MHCLG recently gave more details of the New Year trial, likely to take place in the first quarter of 2020.
A MHCLG representative told a conveyancers' conference that the test would be carried out in two regions of the country, which have not yet been selected. The conveyancers and agents who will be involved have also not been selected yet, while the scope and details of the trial are still being assessed.
However, it's deemed likely that different variations of reservation agreement will be tested, with some potentially having a non-returnable deposit of £500 put down by the buyer, while others may have a £1,000 sum, and others may involve no advance payments whatsoever.
Reservation agreements divide opinion, but they won high-level endorsement over the summer when property personality Phil Spencer and his advice website Move IQ backed the concept.
"Whatever the market conditions, the real culprit is the legal blind spot in the way homes are bought and sold in England and Wales," Spencer, whose company has joined with PropTech firm Gazeal to push ahead with legally-binding agreements, said. "A legal system that allows buyers or sellers to abandon a sale a day before the exchange has always been a point of contention."
At the Bold Legal LIVE! conference in London, Prior informed conveyancers that MHCLG's research on the subject of fall-throughs suggested that between 25- 33% of house purchases collapsed mid-deal each year, costing consumers some £270 million in wasted fees. Prior said the homebuying process as it stood currently was riven with uncertainty for consumers.
The research also revealed that 33% of purchasers had a major concern that the seller would change their mind and not accept their offer or withdraw the home from sale. Meanwhile, 45% of sellers were concerned their buyer would have a change of heart part-way through the transaction.
Additionally, 66% of sellers and 70% of buyers were specifically worried that the sale would not make it to completion after they'd accepted an offer.
Support for reservation agreements was stronger among sellers (70%) than buyers, although even in the latter case half of those researched said they would be willing to enter into some type of legally binding commitment after an offer was accepted.
As a result, Prior said the government was working with the industry to develop what he called ‘a short, standardised reservation agreement which can be used in any transaction.'
It's in an agency's interests for as many sales to go through as possible, which is more likely if there are measures in place – such as reservation agreements – to reduce the chances of fall-throughs occurring.
This could be why Spencer and a number of leading agents have backed the concept. Trevor Abrahmsohn, head of Glentree Estates in London, a founder of the original mutual company behind OnTheMarket and one of the best-known estate agents in the country, recently gave his renewed backing to a pilot project on reservation agreements.
He said the government plans, being implemented as a way of reducing the number of sales collapsing, should be applauded.
Meanwhile, one London agency said it already asks some of its buyers to pay upwards of £5,000 in reservation agreements – and it works very well.

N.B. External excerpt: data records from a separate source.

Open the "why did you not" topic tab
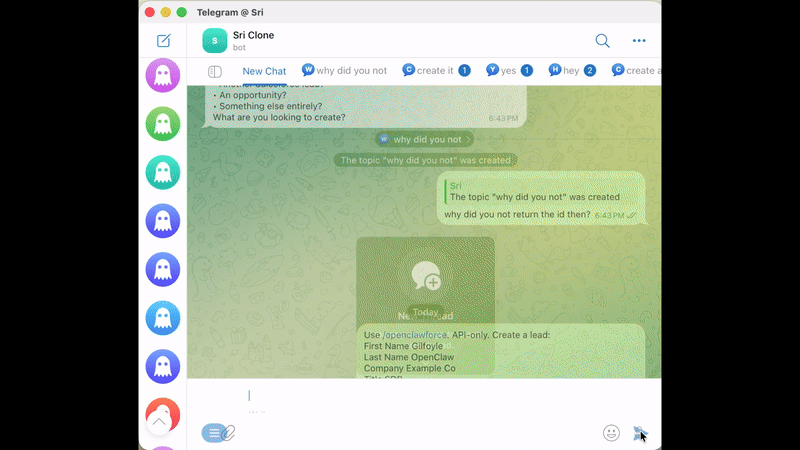pos(344,71)
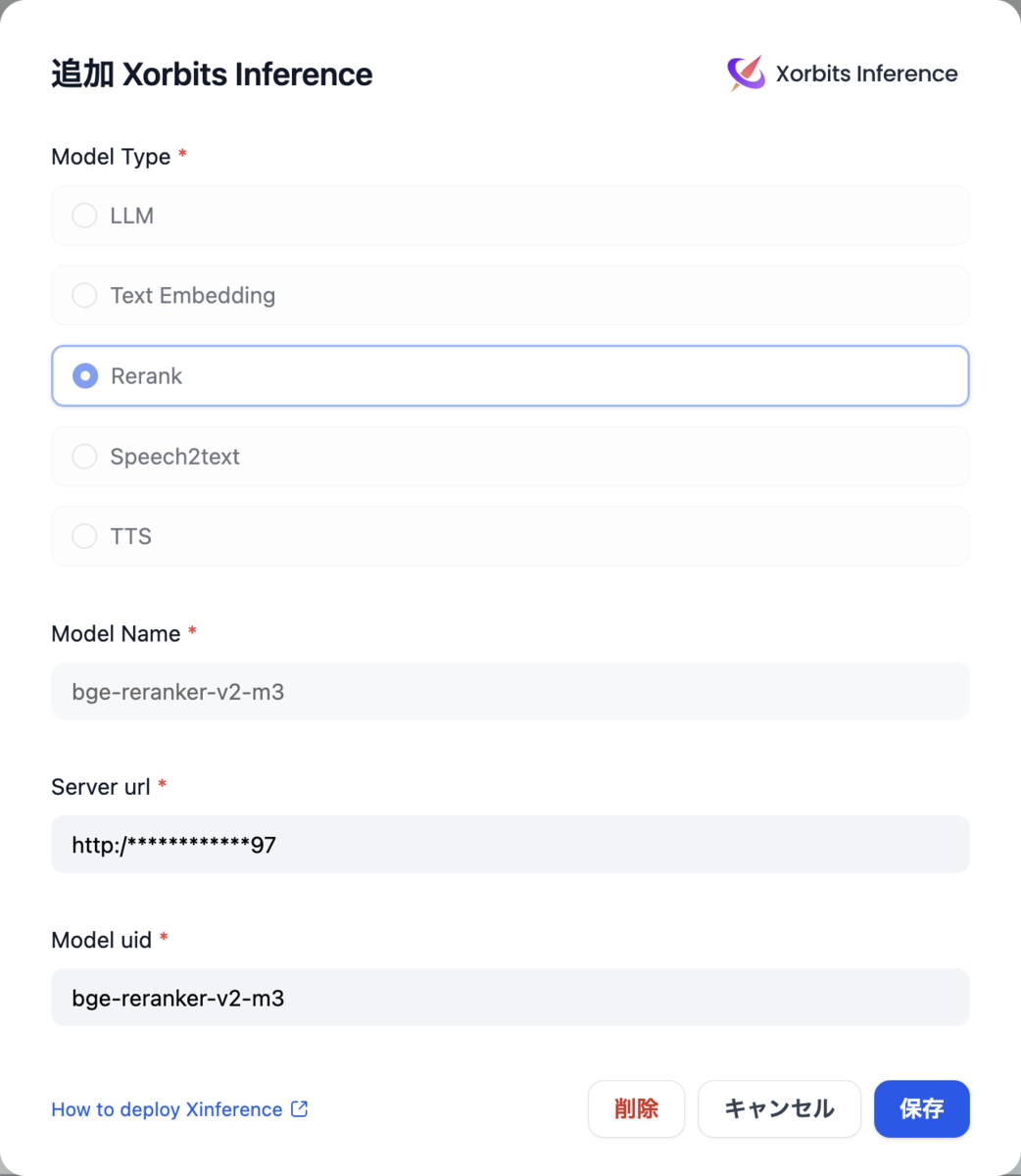Click the Model uid input field
Screen dimensions: 1021x1176
pos(510,998)
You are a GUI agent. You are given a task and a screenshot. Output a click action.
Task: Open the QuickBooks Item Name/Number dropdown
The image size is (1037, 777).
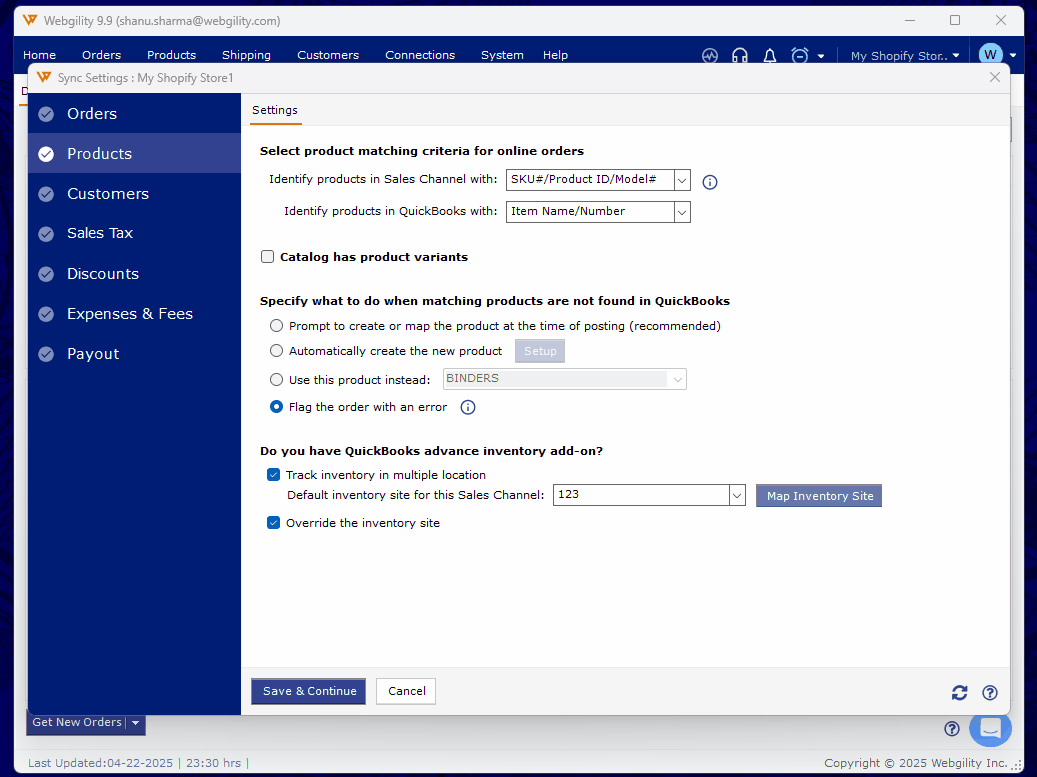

Chris Osmond, sales director of JOHNS&CO, said that for sales of some properties the company follows the example of developers and requires a reservation agreement as standard.
"For properties under £1 million, we require a £2,000 reservation agreement deposit and £5,000 and upwards for properties of £1m and upwards," Osmond said.
"The benefits of Reservation Agreements are lower fall-through rates. On average fall-through rates in the market sit around 30%. For us, they are a lot lower. In Q2 this year, they were 18%."
As well as lower fall-through rates, Osmond also claimed all parties save on costs while also speeding up transactions. Sellers also like them because they are reassured by the guarantee of a committed buyer.